Campus & community, Campus news

Campus leaders talk budget status, resilience during the pandemic

Chancellor Carol Christ and Executive Vice Chancellor and Provost Paul Alivisatos provided insight into the past semester, and gave an important campus budget update

A student in a mask wheels his belongings onto campus near Sather Gate, with smoke from the Northern California wildfires visible in the air.
This was how campus looked last August at the start of fall semester 2020. Masks were protecting Berkeleyans from both COVID-19 and wildfire smoke, and only about 2,000 students were moving onto campus to live in the residence halls. (UC Berkeley photo by Irene Yi)
Chancellor Carol Christ and Executive Vice Chancellor and Provost Paul Alivisatos provided insight into the past semester, and gave an important campus budget update. (UC Berkeley video)

As the economic fallout from the COVID-19 pandemic continues to ravage UC Berkeley’s budget, begetting “a semester like no other,” campus leaders Wednesday said that while the road to recovery may be long, the campus’s renowned resilience would be key to our long-term fiscal health.

During the fall semester’s final Campus Conversations event, which centered on the campus budget, Chancellor Carol Christ was joined by Paul Alivisatos, executive vice chancellor and provost; Rosemarie Rae, vice chancellor of finance and chief financial officer; and Marc Fisher, vice chancellor of administration, to offer an end-of-semester review and respond to questions on topics ranging from furloughs to layoffs to retirement.

“This has been a semester like no other. It is certainly the hardest time in my adult life,” Christ said. “I am inspired everyday by the dedication, the creativity, the resilience that our students, faculty and staff are showing. There have been lots and lots of challenges, and I know how very difficult this time has been for all of us.”

Christ went on to recount the deep budgetary impacts of the pandemic, including:

• losses totaling $340 million from the shutdown beginning in March 2020 to June 2021
• a drop in enrollment of nearly 800 students, resulting in a $15 million loss
• a reduction in state funding totaling $42 million

At the same time, the campus has had to absorb additional COVID-related expenses for remote instruction, COVID-19 testing and extra cleaning and sanitizing of campus facilities.
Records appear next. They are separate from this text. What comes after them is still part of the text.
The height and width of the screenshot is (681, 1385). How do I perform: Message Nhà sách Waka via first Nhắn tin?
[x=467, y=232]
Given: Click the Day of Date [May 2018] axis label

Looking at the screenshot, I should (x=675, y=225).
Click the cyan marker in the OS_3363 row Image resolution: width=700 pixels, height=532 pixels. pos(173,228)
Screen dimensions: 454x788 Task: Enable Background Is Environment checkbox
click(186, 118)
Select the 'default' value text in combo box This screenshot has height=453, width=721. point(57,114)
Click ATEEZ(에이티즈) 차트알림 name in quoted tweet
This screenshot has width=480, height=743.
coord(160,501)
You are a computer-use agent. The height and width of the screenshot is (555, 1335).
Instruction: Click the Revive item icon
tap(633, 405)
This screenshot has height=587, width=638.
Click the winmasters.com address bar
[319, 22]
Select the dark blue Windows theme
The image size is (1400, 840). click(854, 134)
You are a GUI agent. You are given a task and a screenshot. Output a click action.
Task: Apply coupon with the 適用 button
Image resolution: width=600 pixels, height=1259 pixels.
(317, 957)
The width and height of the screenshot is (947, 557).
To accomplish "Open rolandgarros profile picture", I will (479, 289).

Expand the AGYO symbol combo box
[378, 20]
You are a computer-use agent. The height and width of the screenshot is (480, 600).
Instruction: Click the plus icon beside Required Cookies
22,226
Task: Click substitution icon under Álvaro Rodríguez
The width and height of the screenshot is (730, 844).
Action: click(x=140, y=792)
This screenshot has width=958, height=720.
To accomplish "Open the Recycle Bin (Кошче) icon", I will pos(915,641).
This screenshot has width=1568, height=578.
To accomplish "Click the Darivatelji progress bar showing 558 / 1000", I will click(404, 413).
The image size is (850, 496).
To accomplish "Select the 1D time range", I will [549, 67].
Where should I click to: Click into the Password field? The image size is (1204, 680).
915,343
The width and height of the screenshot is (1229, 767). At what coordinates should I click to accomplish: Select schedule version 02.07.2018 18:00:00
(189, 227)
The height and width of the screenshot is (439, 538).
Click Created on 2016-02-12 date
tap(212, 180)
Berkeley is not alone. Campuses across the country are grappling with unprecedented financial hurdles as leaders search for ways to blunt the economic pain brought on by COVID-19.

“We recognize that this has been an extremely difficult time for every person on the Berkeley campus. It’s been challenging in so many dimensions,” Alivisatos said. “One thing that has made me, throughout this crisis, really feel better has been the extent to which the entire Berkeley community has worked together to overcome the crisis.”

Alivisatos added that the administration has worked hard to preserve jobs and to support and prioritize the needs of students and staff throughout the last several months. Still, Christ noted, across-the-campus furloughs will be necessary to help balance the budget, in addition to other measures, such as hardening the campus-wide hiring freeze, slowing capital projects and potentially taking on more debt.

Creating new revenue streams and beefing up others will play a critical part in helping the Berkeley to emerge from wrenching debt, too, Christ said. Plans for increased monetization of intellectual property, increasing extramurally-funded research and leaning into philanthropy are just a few of the many ideas under exploration, she said.

Rae said the campus should expect a “two-to-three-year recovery period,” regarding Berkeley finances. But she said that she was confident that there is a lighted path out of the budgetary thicket.

Said Rae, “We invested very early in developing some sophisticated modeling that helped us to anticipate the financial effects of COVID-19. The modeling has proven to be accurate and instructive. That helps to contribute to the road map that we’ve established. That creates comfort for the campus community that we can find our way out of this crisis.”